🤖 AI Summary
Existing image generation methods struggle to precisely control 3D geometry, limiting their applicability in engineering design and creative production. This paper introduces GeoDrag—a training-free, geometry-prior-driven diffusion model editing framework. It leverages category-specific 3D models as geometric constraints and integrates keypoint-driven parametric modeling, rendering-consistent alignment, and lightweight style transfer to achieve viewpoint-consistent, high-fidelity geometric editing. GeoDrag supports interactive drag-based manipulation, significantly improving both the accuracy and efficiency of geometry-guided editing. Extensive evaluation on the DragBench benchmark demonstrates its cross-category generalization, high-fidelity reconstruction, and iterative editability. To our knowledge, GeoDrag is the first end-to-end, zero-shot solution enabling explicit geometric controllability in generative image editing—bridging a critical gap between generative modeling and practical design workflows.
📝 Abstract
Precise geometric control in image generation is essential for engineering & product design and creative industries to control 3D object features accurately in image space.
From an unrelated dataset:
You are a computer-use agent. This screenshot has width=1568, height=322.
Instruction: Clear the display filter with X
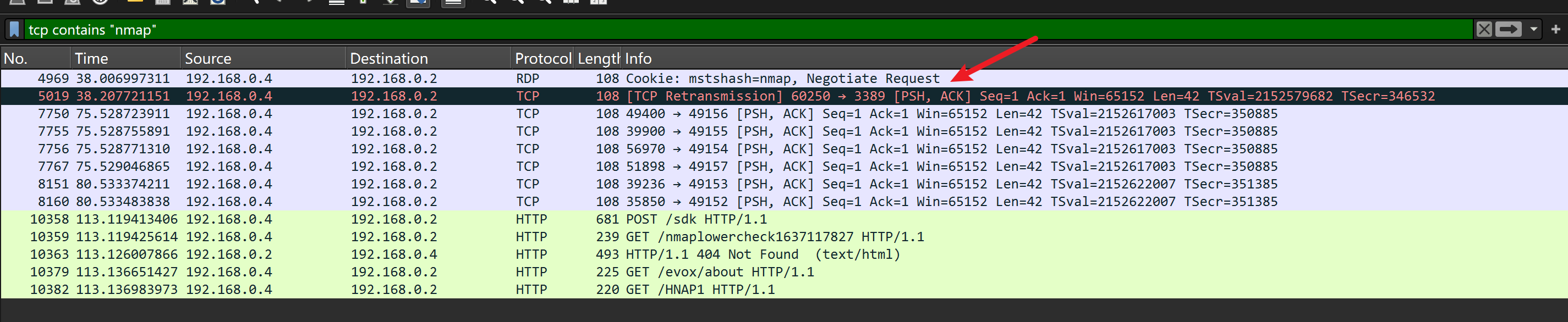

Traditional 3D editing approaches are time-consuming and demand specialized skills, while current image-based generative methods lack accuracy in geometric conditioning. To address these challenges, we propose GeoDiffusion, a training-free framework for accurate and efficient geometric conditioning of 3D features in image generation. GeoDiffusion employs a class-specific 3D object as a geometric prior to define keypoints and parametric correlations in 3D space. We ensure viewpoint consistency through a rendered image of a reference 3D object, followed by style transfer to meet user-defined appearance specifications. At the core of our framework is GeoDrag, improving accuracy and speed of drag-based image editing on geometry guidance tasks and general instructions on DragBench. Our results demonstrate that GeoDiffusion enables precise geometric modifications across various iterative design workflows.